How far monopoly can push their price before introducing too much competitors? In theory, Marginal Cost (MC) is equal to Marginal of Revenue (MR) and which is above Average of Total Cost (ATC). In property, marginal of revenue should have run down faster than decreasing of marginal of cost. For example when central banks cut rate from 1.5 to 1, the market rate should also decrease 4 to 3.5. While the profit margin is relatively same, the revenue and their profit margin should have gone down with fixed cost remains same. Therefore I believe it’s more profitable for big banks to run market rather than holding assets since cost to run market is lower. The other way around should happen when long term rate is starting to rebound or inflation is starting to kick in. That’s when I believe the big bank monopoly will start to reduce oxygen from the market.

We would then think bigger picture. When will inflation starts to kick in? We do know US is having benefit from monopolizing their strength of currency and enjoy this benefit while other countries like Europe and China are still having issue. I would have to agree with Fed, as long as they are still the only one monopolizing one biggest strong currency, they should be reluctant to cut rate like other countries. I would believe, when reversal time is coming, other countries could no longer do currency war and may start to increase rate. I would think that’s the time when Fed will start to do the other way around. With negative yield exceeds 13T$, there could be a big spike of inflation during the reversal. Market may fall, but inflation sensitive may then recover quicker than the other.
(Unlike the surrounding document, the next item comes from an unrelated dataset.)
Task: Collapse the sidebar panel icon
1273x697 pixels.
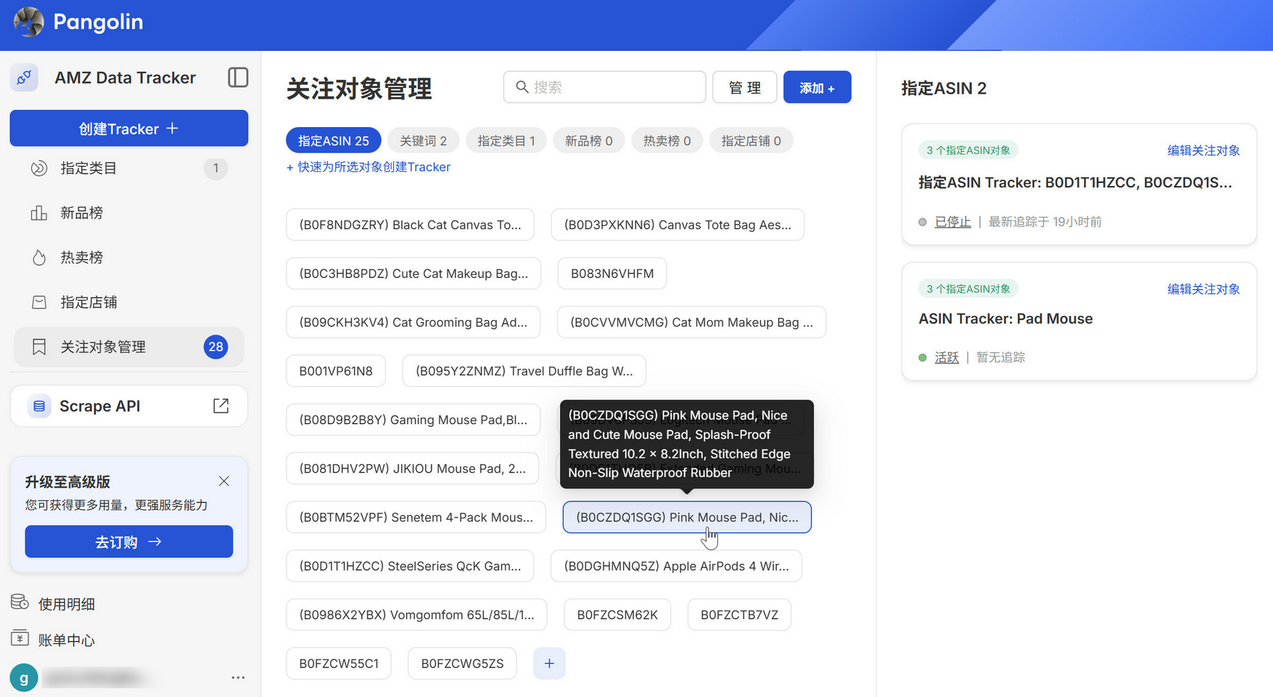Action: point(238,78)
In the meantime, as predicted before, as the strongest currency, they can maintain Wall Street to continue their trend and slowly destroy global money value, unseen. This is what I describe as a stable currency where magic is happening and binary is formed. Inflation should be still far away because it broke MA200 ($TNX). As long as USD is strong, inflation should be in control. I don’t think we would see the reversal and market crash in next year or two. It’s simply because central banks currently demonstrate their habit of monopolizing money destruction and ample of liquidity is everywhere.

source: stockcharts

Monopoly is to make money. Money follows the monopoly.

My money theory is not in any case of financial advise.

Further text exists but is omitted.